_DATASET RECORDS_
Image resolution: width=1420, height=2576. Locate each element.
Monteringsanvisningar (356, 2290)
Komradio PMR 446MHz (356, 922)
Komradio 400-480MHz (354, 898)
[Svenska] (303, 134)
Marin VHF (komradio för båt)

_PROBLEM STATEMENT_
Every line of the material needs to be returned exactly.

_TASK OUTPUT_
Image resolution: width=1420, height=2576. Locate each element.
Monteringsanvisningar (356, 2290)
Komradio PMR 446MHz (356, 922)
Komradio 400-480MHz (354, 898)
[Svenska] (303, 134)
Marin VHF (komradio för båt)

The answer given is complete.